La vision du futur chez les anarchistes en France durant l’âge d’or de l’Anarchie (1894-1907)

RIEHL Alexandre, La vision du futur chez les anarchistes en France durant l’âge d’or de l’Anarchie (1894-1907), Maîtrise [Jean-Louis Robert], Univ. Paris 1 CRHMSS, 1999, 251 p.

En 1894, conscients de l’inanité des attentats individuels, les anarchistes désemparés se cherchent des repères. Le grand sursaut révolutionnaire des opprimés n’a pas eu lieu. Au contraire, conspués par cette population, pour laquelle ils s’imaginent combattre, pourchassés, marginalisés, les compagnons doivent impérativement réaffirmer leurs valeurs communes sous peine de perdre toute identité. C’est le sentiment de posséder une vision commune très spécifique du futur qui leur tient lieu de ciment idéologique. Le mouvement anarchiste français sort cependant rapidement de la semi-clandestinité dans laquelle les « lois scélérates » l’avaient plongé.

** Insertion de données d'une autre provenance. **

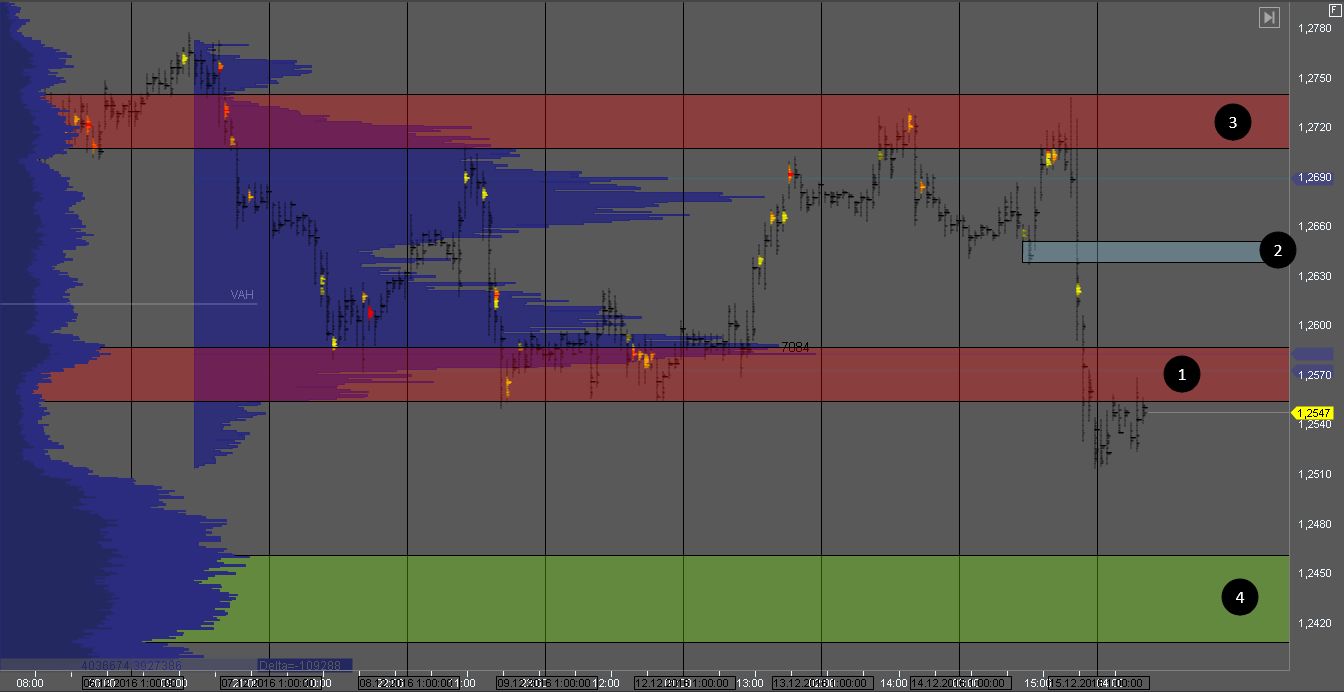
Task: Select the yellow 1,2547 current price tag
Action: point(1313,413)
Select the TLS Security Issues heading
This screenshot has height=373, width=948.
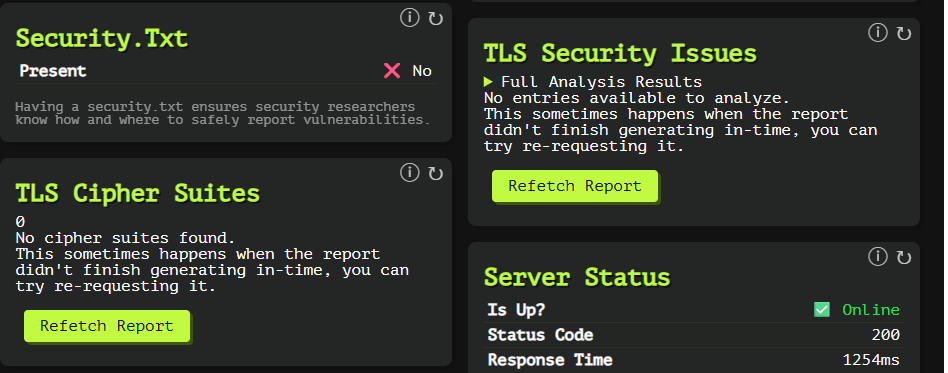[620, 53]
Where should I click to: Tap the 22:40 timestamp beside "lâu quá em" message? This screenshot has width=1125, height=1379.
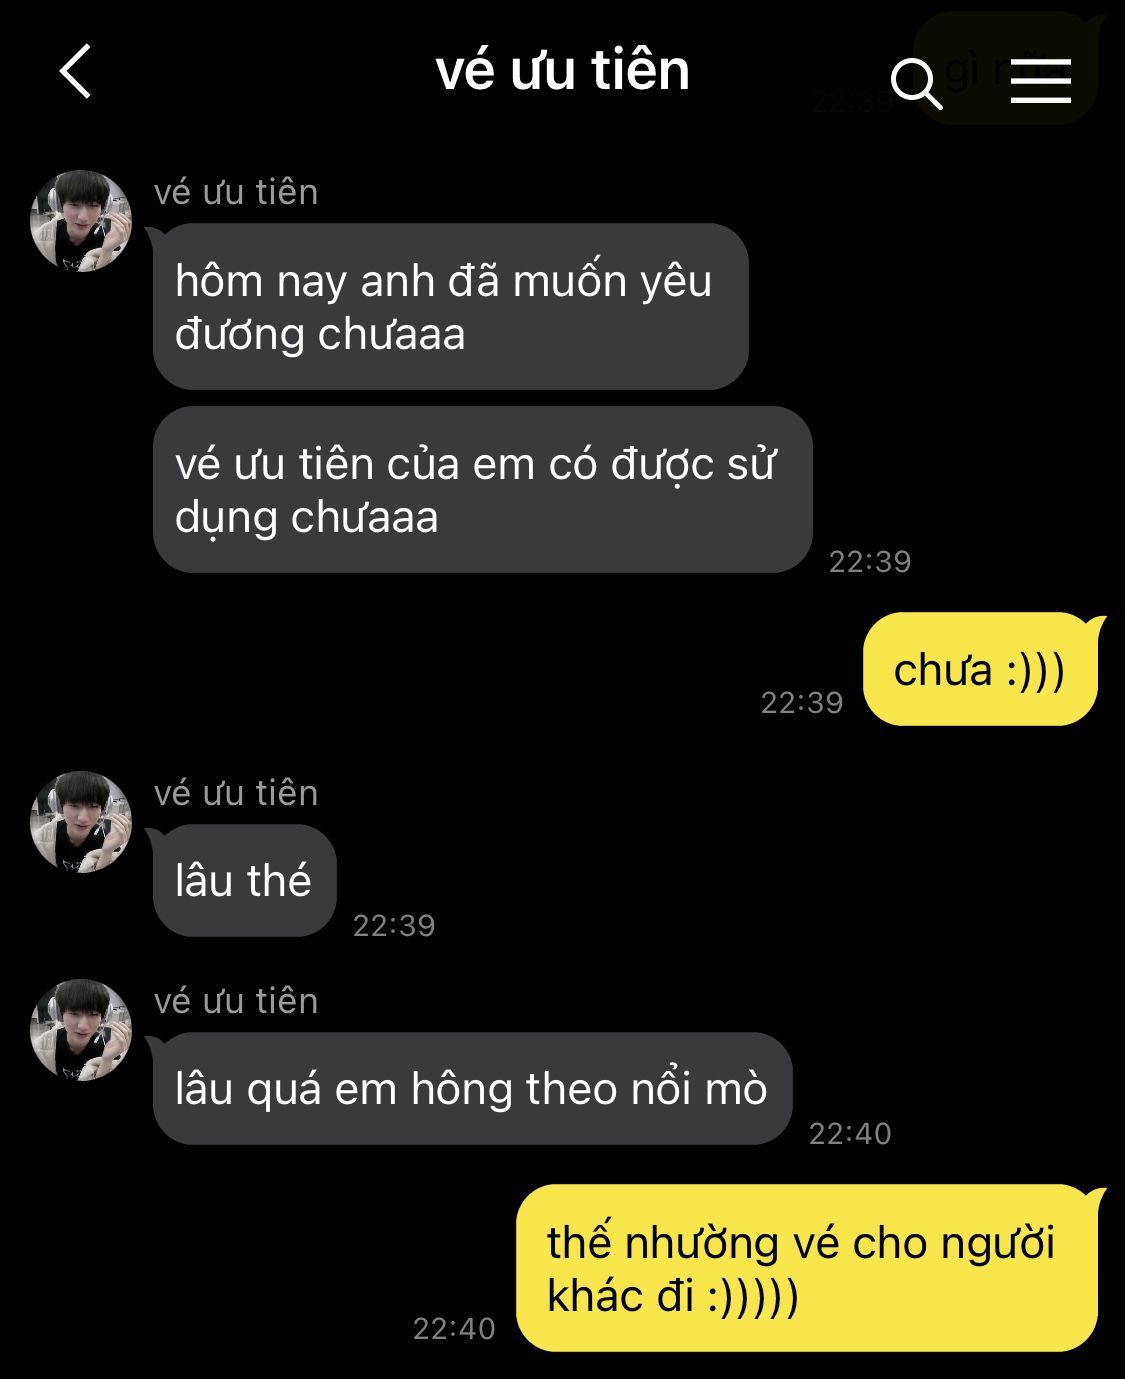pyautogui.click(x=850, y=1133)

Les militants ont la volonté de trouver des formes nouvelles de militantisme pouvant rompre avec le romantisme révolutionnaire et s’ancrer dans le réel tout en refusant de faire la moindre concession idéologique. Les compagnons s’orientent vers des chemins différents. Certains apportent au syndicalisme leur dynamisme, d’autres considèrent que la révolution future doit se préparer au quotidien, tant par la propagande par l’exemple que par l’éducation. Pendant l’âge d’or de l’anarchisme, de 1894 à 1907 (date de séparation définitive entre anarchistes et syndicalistes-révolutionnaires), les militants sont constamment projetés dans le futur, dans l’attente d’une révolution en laquelle ils veulent garder espoir. L’étude de ces tentatives est donc bien au cœur de la réflexion sur la vision du futur. De plus, une telle étude ne peut faire l’impasse sur la vision anarchiste de la société idéale, qualifiée de société harmonique.

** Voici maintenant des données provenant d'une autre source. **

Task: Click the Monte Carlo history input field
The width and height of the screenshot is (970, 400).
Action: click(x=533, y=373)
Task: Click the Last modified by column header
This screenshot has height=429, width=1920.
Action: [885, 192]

Le parti pris d’histoire sociale permet, au-delà de l’étude importante des réactions face au tournant de siècle, d’aborder le mouvement anarchiste sous un angle plus intime. Dans ces conditions, il est impératif, lors d’une étude de la vision anarchiste du futur au tournant du siècle, de prendre en compte tous les producteurs de symboles. Ainsi, construisant une histoire des représentations, il est essentiel de privilégier constamment les sources, qu’elles soient brochures ou presses militantes, almanaCRHMSS ou chansons. Sans chercher à en tirer des données objectives, l’étude des divers composants de l’imaginaire anarchiste a semblé plus importante. Il s’avère que la vision du futur s’intègre dans un véritable « oniro-type » où les compagnons projettent tous leurs espoirs, et leurs fantasmes.